DWS Investment Management Americas, a part of Deutsche Bank, is facing two separate enforcement actions by the U.S. Securities and Exchange Commission (SEC), culminating in a settlement of £25 million. These sanctions come in the wake of notable failures in Anti-Money Laundering (AML) frameworks and inaccurate disclosures related to its Environmental, Social, and Governance (ESG) investment process.
The SEC investigation found that DWS did not establish a bespoke AML programme aligned with specific risks as required by law while advising mutual funds with considerable assets. This lack of tailored AML procedures led to insufficient policies to detect signs of money laundering, posing substantial legal and reputational risks.
Gurbir S. Grewal, the Director of SEC’s Division of Enforcement, highlighted DWS’s failure to initiate a dedicated AML program for the funds, underscoring the importance of individually tailored programmes to fend off money laundering and terrorism financing.
Moreover, DWS is charged for making materially misleading assertions regarding its ESG investment process. Despite its promotion as an ESG leader, the SEC found a significant gap between DWS’s proclaimed and actual ESG integration from August 2018 to late 2021.
Sanjay Wadhwa, Deputy Director of the SEC’s Division of Enforcement, pointed out the contrast between DWS’s advertising claims and its operational reality concerning ESG investments.
Without admitting or denying the SEC’s findings, DWS has agreed to halt such practices and will pay a segmented fine, £6 million for AML deficiencies and £19 million for ESG misstatements.

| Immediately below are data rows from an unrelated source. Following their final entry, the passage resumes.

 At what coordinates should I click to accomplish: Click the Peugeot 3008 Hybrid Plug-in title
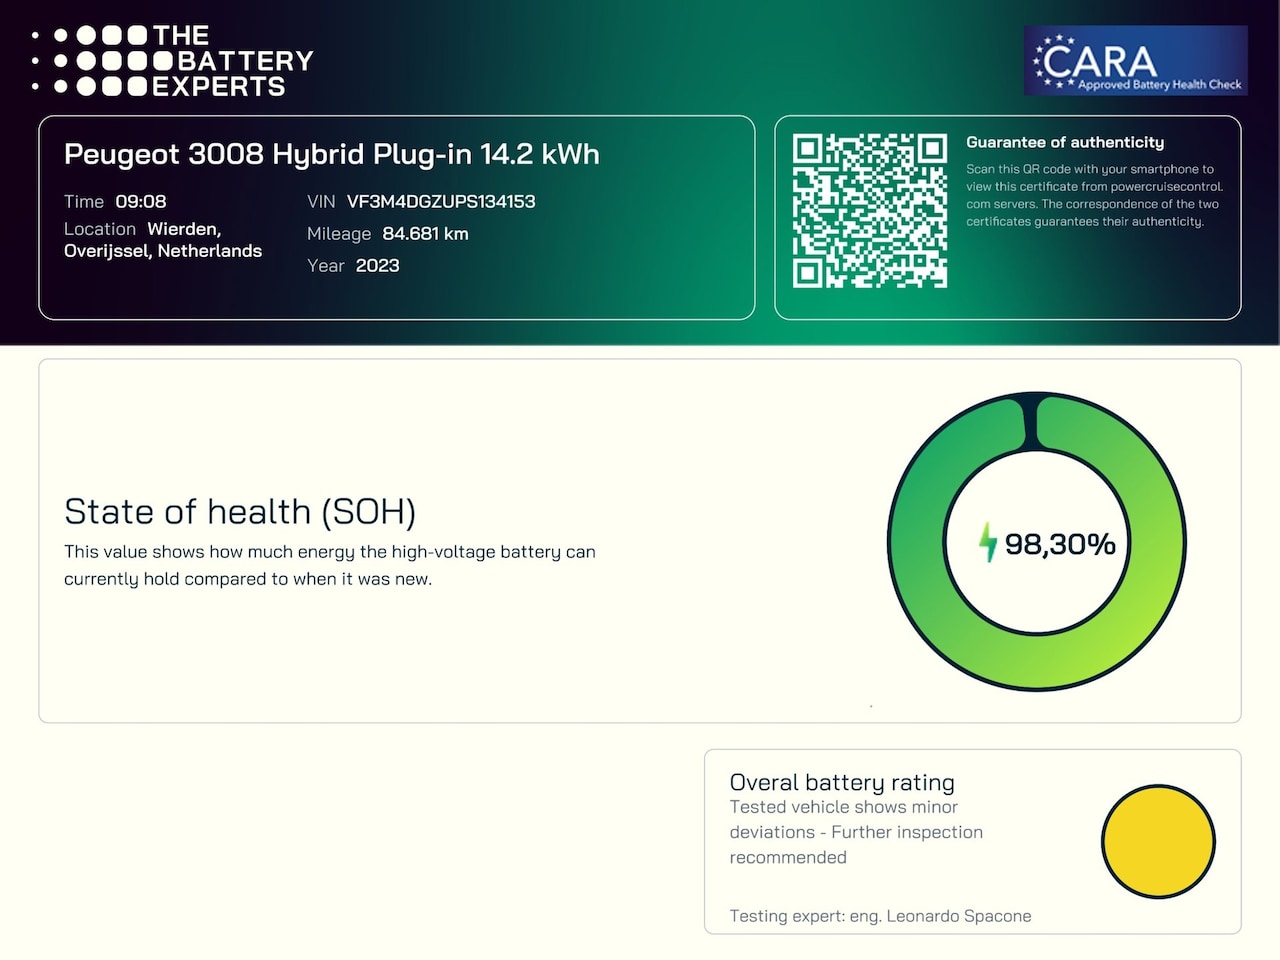(332, 154)
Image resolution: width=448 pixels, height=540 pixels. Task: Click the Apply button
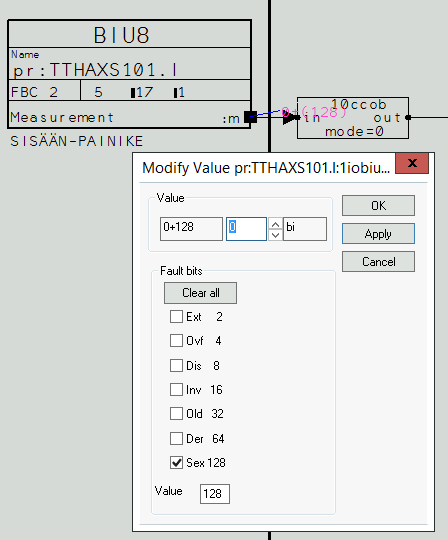tap(378, 234)
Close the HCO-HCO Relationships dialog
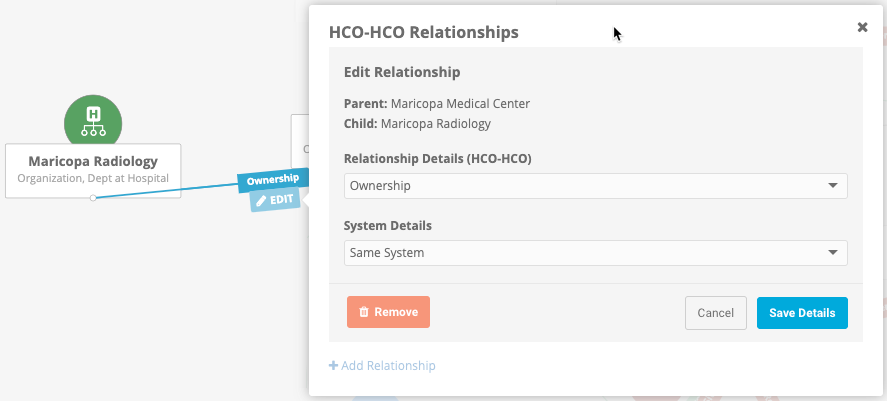This screenshot has width=887, height=401. (x=862, y=28)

This case underscores the vital importance of robust, comprehensive policies, procedures, and controls to navigate the regulatory landscape successfully. Ensuring these measures are in place and rigorously followed is crucial for safeguarding the integrity and reputation of financial institutions, highlighting the essential role of compliance in maintaining trust and ensuring the sustainable growth of financial entities.
The SEC’s inquiry was led by teams overseen by Janene M. Smith for AML and HelenAnne Listerman and Jessica Neiterman for ESG misstatements, demonstrating the SEC’s commitment to enforcing compliance across multiple facets of financial operations.